<<<<
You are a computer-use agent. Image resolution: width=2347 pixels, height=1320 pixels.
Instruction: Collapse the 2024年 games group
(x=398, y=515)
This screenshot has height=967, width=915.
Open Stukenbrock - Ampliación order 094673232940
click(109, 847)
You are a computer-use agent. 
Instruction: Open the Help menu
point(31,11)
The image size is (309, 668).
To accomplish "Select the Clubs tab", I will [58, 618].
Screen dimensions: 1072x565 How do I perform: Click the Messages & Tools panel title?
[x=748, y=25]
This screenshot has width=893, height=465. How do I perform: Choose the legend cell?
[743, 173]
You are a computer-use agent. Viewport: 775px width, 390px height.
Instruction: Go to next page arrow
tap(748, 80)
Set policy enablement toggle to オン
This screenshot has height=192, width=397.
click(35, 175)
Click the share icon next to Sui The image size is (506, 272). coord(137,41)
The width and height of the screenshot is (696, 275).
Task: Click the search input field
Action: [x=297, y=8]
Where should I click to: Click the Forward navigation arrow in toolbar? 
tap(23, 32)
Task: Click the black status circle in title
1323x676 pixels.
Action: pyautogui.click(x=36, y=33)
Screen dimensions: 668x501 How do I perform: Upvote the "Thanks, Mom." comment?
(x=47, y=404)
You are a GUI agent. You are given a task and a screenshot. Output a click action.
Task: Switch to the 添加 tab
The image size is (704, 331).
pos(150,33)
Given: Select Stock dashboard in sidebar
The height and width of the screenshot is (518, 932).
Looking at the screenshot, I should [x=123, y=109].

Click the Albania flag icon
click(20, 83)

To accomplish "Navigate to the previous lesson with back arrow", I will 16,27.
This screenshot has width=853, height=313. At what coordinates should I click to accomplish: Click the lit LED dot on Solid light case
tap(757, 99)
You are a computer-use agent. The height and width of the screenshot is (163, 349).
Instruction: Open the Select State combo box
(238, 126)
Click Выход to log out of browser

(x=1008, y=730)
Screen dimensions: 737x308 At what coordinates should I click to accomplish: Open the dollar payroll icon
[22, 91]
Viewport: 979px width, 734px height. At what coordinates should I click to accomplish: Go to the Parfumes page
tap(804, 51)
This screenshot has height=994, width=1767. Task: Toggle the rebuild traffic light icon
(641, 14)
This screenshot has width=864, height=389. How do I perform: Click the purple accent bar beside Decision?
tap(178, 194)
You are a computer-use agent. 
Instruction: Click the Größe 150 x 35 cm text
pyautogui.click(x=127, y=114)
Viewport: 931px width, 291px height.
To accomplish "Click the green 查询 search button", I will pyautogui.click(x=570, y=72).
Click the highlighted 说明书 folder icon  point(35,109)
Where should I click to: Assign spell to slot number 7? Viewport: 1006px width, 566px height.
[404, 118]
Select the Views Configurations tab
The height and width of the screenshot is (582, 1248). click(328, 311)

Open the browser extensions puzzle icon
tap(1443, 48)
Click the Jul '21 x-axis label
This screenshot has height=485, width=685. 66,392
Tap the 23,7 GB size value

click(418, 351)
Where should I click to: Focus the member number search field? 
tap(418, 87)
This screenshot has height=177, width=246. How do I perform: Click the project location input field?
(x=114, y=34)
>>>>
▸ Objectif visé
Recopiez les lignes ci-dessus en substituant "Command" à "Instruction", sans rien modifier d'autre.

▸ Réponse fournie
You are a computer-use agent. Image resolution: width=2347 pixels, height=1320 pixels.
Command: Collapse the 2024年 games group
(x=398, y=515)
This screenshot has height=967, width=915.
Open Stukenbrock - Ampliación order 094673232940
click(109, 847)
You are a computer-use agent. 
Command: Open the Help menu
point(31,11)
The image size is (309, 668).
To accomplish "Select the Clubs tab", I will [58, 618].
Screen dimensions: 1072x565 How do I perform: Click the Messages & Tools panel title?
[x=748, y=25]
This screenshot has width=893, height=465. How do I perform: Choose the legend cell?
[743, 173]
You are a computer-use agent. Viewport: 775px width, 390px height.
Command: Go to next page arrow
tap(748, 80)
Set policy enablement toggle to オン
This screenshot has height=192, width=397.
click(35, 175)
Click the share icon next to Sui The image size is (506, 272). coord(137,41)
The width and height of the screenshot is (696, 275).
Task: Click the search input field
Action: [x=297, y=8]
Where should I click to: Click the Forward navigation arrow in toolbar? 
tap(23, 32)
Task: Click the black status circle in title
1323x676 pixels.
Action: pyautogui.click(x=36, y=33)
Screen dimensions: 668x501 How do I perform: Upvote the "Thanks, Mom." comment?
(x=47, y=404)
You are a GUI agent. You are given a task and a screenshot. Output a click action.
Task: Switch to the 添加 tab
The image size is (704, 331).
pos(150,33)
Given: Select Stock dashboard in sidebar
The height and width of the screenshot is (518, 932).
Looking at the screenshot, I should [x=123, y=109].

Click the Albania flag icon
click(20, 83)

To accomplish "Navigate to the previous lesson with back arrow", I will 16,27.
This screenshot has width=853, height=313. At what coordinates should I click to accomplish: Click the lit LED dot on Solid light case
tap(757, 99)
You are a computer-use agent. The height and width of the screenshot is (163, 349).
Command: Open the Select State combo box
(238, 126)
Click Выход to log out of browser

(x=1008, y=730)
Screen dimensions: 737x308 At what coordinates should I click to accomplish: Open the dollar payroll icon
[22, 91]
Viewport: 979px width, 734px height. At what coordinates should I click to accomplish: Go to the Parfumes page
tap(804, 51)
This screenshot has height=994, width=1767. Task: Toggle the rebuild traffic light icon
(641, 14)
This screenshot has width=864, height=389. How do I perform: Click the purple accent bar beside Decision?
tap(178, 194)
You are a computer-use agent. 
Command: Click the Größe 150 x 35 cm text
pyautogui.click(x=127, y=114)
Viewport: 931px width, 291px height.
To accomplish "Click the green 查询 search button", I will pyautogui.click(x=570, y=72).
Click the highlighted 说明书 folder icon  point(35,109)
Where should I click to: Assign spell to slot number 7? Viewport: 1006px width, 566px height.
[404, 118]
Select the Views Configurations tab
The height and width of the screenshot is (582, 1248). click(328, 311)

Open the browser extensions puzzle icon
tap(1443, 48)
Click the Jul '21 x-axis label
This screenshot has height=485, width=685. 66,392
Tap the 23,7 GB size value

click(418, 351)
Where should I click to: Focus the member number search field? 
tap(418, 87)
This screenshot has height=177, width=246. How do I perform: Click the project location input field?
(x=114, y=34)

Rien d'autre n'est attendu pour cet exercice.